De haber sentido algo, tal vez no hubiera soportado el dolor, pero notaba el cuerpo entumecido. Tantos años que había pasado en el cuerpo y nunca le habían dado. El disparo había llegado en la jubilación. ¡Valiente gilipollez! Cambió de posición en la fina almohada del hospital. Le habían extraído la bala y le habían entablillado el hombro. Dándole la lata a los pies de la cama estaban las tres arpías: Judy, Mary y Rosato.
– Claro que se pondrá bien -dijo Bennie, dándole unos golpecitos en el pie-. Porque yo no pienso perderlo de vista.
– Ni yo -dijo Mary-. Hasta que no esté a buen recaudo todo el distrito Undécimo.
– Los tenemos cogidos, ¿verdad?
Lou sonreía; arrastraba un poco las palabras.
Judy soltó una risita.
– Por supuesto; todos salimos por televisión. -Llevaba la mano vendada y le dolía. Se había roto un dedo pegando a Citrone, a quien no había hecho ni un rasguño. Le hacía falta practicar el boxeo de rehabilitación-. Han intensificado la investigación en el Undécimo.
Bennie asintió.
– Dentro de poco llamarán a McShea y Reston, y los policías se están enfrentando ya entre ellos. La fiscalía del distrito establecerá los mejores acuerdos con quienes se presenten antes. Los polis saben a qué atenerse.
De todas formas, a Mary aquello no acababa de satisfacerla.
– No lo ha solucionado de la mejor manera, Lou, al lastimarse usted mismo.
Lou soltó una risita.
– Eso dígaselo a Judy. Creo que en mi vida había visto un puñetazo tan malo.
Judy bajó la cabeza.
– Muchas gracias.
– Ella me ha salvado la vida… -dijo Lou, sin terminar la frase.
Quería agradecérselo, pero no tenía ni fuerzas para abrazarla. Tal vez fuera mejor así.
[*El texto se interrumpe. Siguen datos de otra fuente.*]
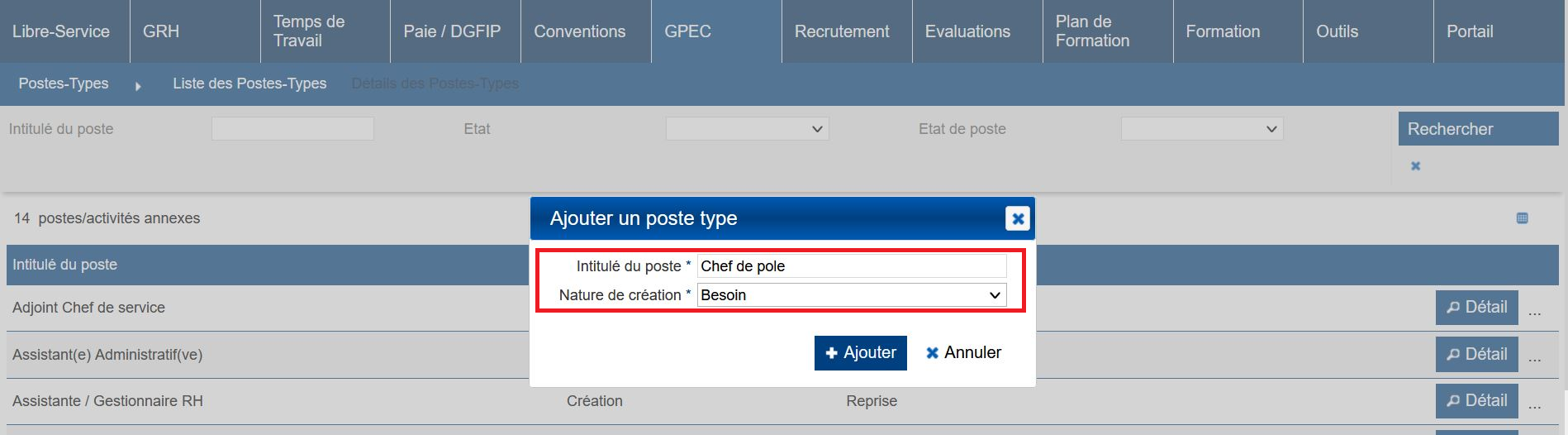1568x435 pixels.
Task: Open Détail for Assistant(e) Administratif(ve)
Action: (x=1476, y=355)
Estaba prohibido abrazar a las mujeres. Iba contra las leyes federales.
– Ya le dije que entendía de boxeo -dijo Judy-. En cuanto se haga público el veredicto, me apunto dos veces por semana.
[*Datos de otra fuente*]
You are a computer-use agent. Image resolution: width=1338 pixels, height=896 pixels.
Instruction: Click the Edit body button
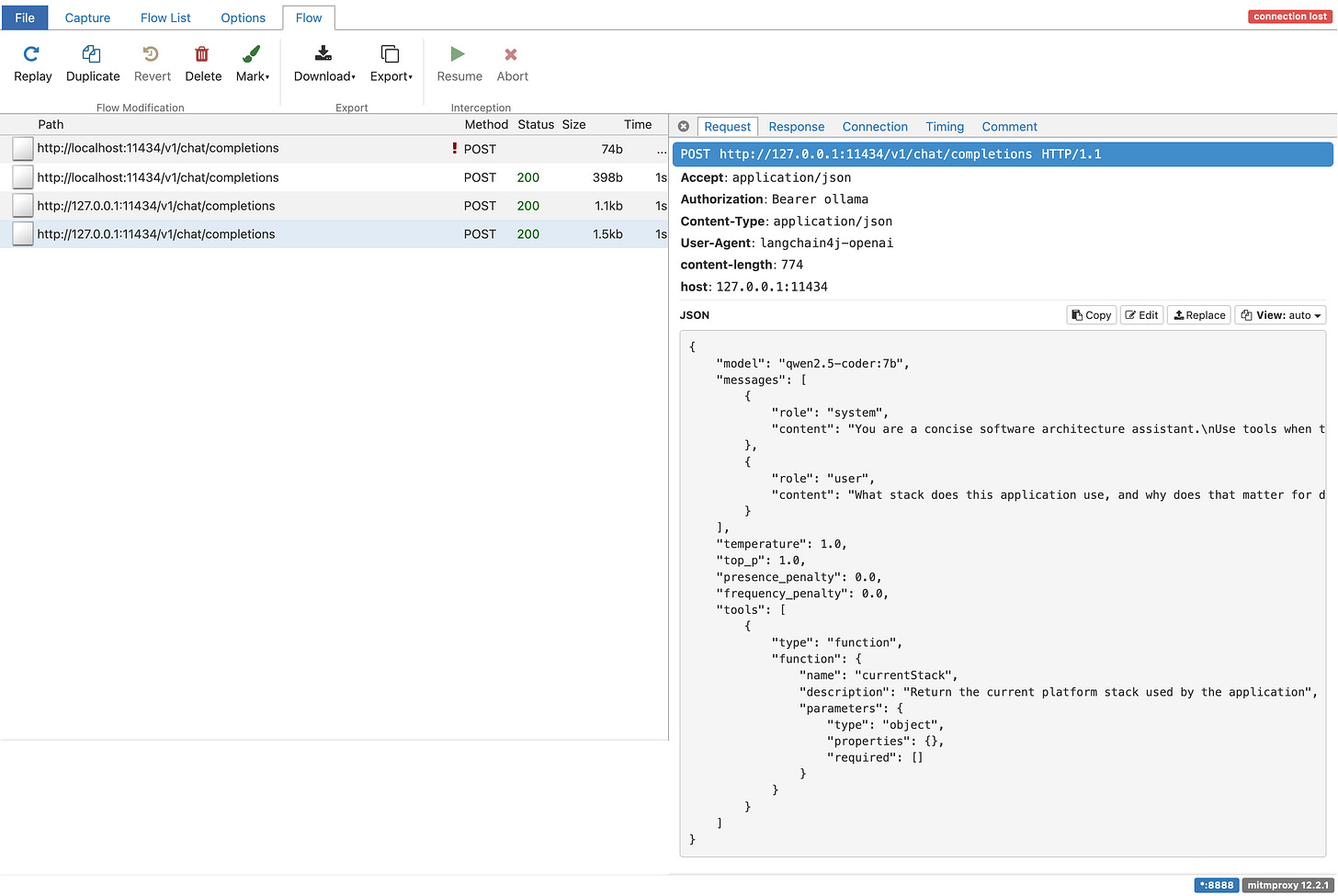[x=1142, y=315]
Bennie pensó otra vez en el veredicto. Había estado tan preocupada por Lou que hasta entonces se le había ido de la cabeza. Algo curioso, habida cuenta que llevaba días sin pensar en otra cosa. El hecho de que Lou hubiera sobrevivido al asalto había asestado un golpe mortal a la confabulación, que empezaba a desmoronarse, con Citrone a la cabeza, extendiéndose hasta Guthrie y Hilliard. No obstante, el jurado estaría deliberando aislado. No sabría que se había demostrado la confabulación policial. Saldrían de su reclusión con el veredicto: inocente o culpable.